Despite Roberts and bass player Hollis Godsey hailing from Mississippi and the other three members from Mobile, Ala., the band doesn’t incorporate its Southern roots into its sound.

“We’re all huge fans of modern rock and metal — not huge Skynyrd fans or anything like that,” Roberts said. “I think the fact that we are from the South makes us want to not sound like we’re from the South. Not that we’re ashamed of that, but we want to represent our own brand. In our area, we’re really some of the hardest bands out there. It almost kind of pushes us away from a Southern feel.”

The band officially formed in 2010. Before that, Roberts and lead vocalist Zack Sawyer would play shows together, and members would drift in and out — their guitarist left due to military obligations, for example, and rejoined last year.

It wasn’t until four years ago that they pinned down official members, and three years ago that they released their debut album, The Untimely Death of Zack Sawyer. Their second album, As Hope Expires came out May 25 of last year. Roberts said the second record was much more representative of the group as a whole, as it drew upon their shared ideas and inspirations.

“The first record was mainly myself and Zack, and on this last record, it was more of a collective effort,” Roberts said. “Everyone pitches ideas, everyone helps, everyone writes, and so it was different in the fact that it wasn’t just two people converging on ideas — it was five people.”

Though the collaboration was different, the recording process behind both records was the same.

“We did both albums in a week, which we really hated, but at the time, we were all still working 9-5 jobs, and we can only carve out a week of time before we get fired,” Roberts said. “I feel like both records were really rushed, and the next one we do, I’d definitely like to take two or three weeks to record 10-12 songs, and then spend months on pre-production prior to that, as opposed to going in there guns blazing, and saying, ‘Well, I hope we get this done.’”

Despite their own youth, with band members ranging from 20 to 24-years-old, Roberts said they don’t necessarily have a specific demographic they try to target.

“We have people who like us from ages 12 to 60 and everywhere in between,” Roberts said.

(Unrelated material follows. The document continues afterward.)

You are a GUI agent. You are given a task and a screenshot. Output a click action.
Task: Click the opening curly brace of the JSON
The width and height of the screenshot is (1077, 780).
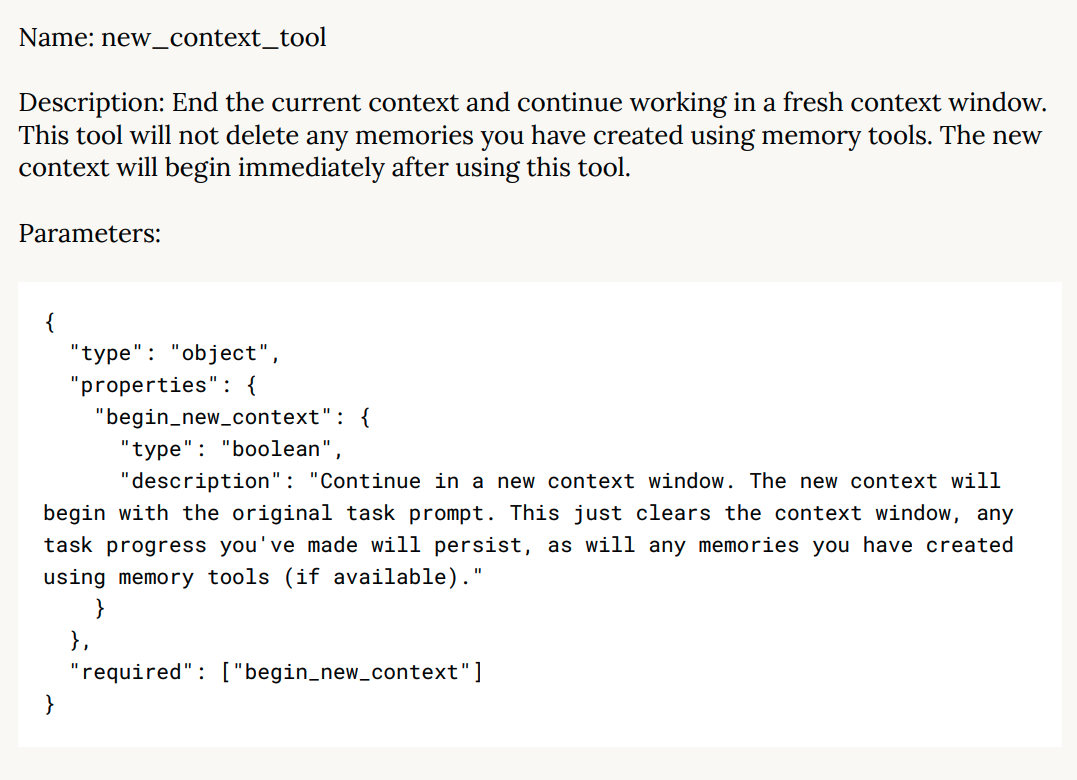click(50, 321)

Cathercist does a lot of touring — the tour the band is on right now, which takes them to the Whiskey a Go Go, will last for another three weeks.

“We’re going everywhere from Mississippi to Cali, up to Minnesota and Wisconsin, all throughout West Virginia and everything else like that,” Roberts said. “We’re trying to maintain ourselves on the national circuit as opposed to the regional thing. We try to keep busy because in this business, if you stop playing or you go away even for a month, you’re almost irrelevant.”

Roberts said there are both ups and downsides to being on the road.

“I love the fact that music is taking me places that I would have probably never gotten the chance to go,” Roberts said. “I would have been stuck at home working a 9-5 job, scrounging for money to be able to go to some of these places, and now we’re getting paid to do this … My least favorite part is probably travel time. Sometimes tensions boil up because you’re stuck in a van with four other dudes. It gets kind of trying sometimes.”

Despite having so much experience with live shows, the band has never performed in California, let alone Los Angeles, and is looking forward to the change of pace at the renowned Whiskey a Go Go nightclub.

“It’s a legendary place, and just to be on the same stage as some of the greats is really cool,” Roberts said. “I’m really hoping people are going to be drunk as s**t and going nuts and excited to be at a rock and metal show. I don’t know what my expectations are — a mosh pit here and there, and people going crazy.”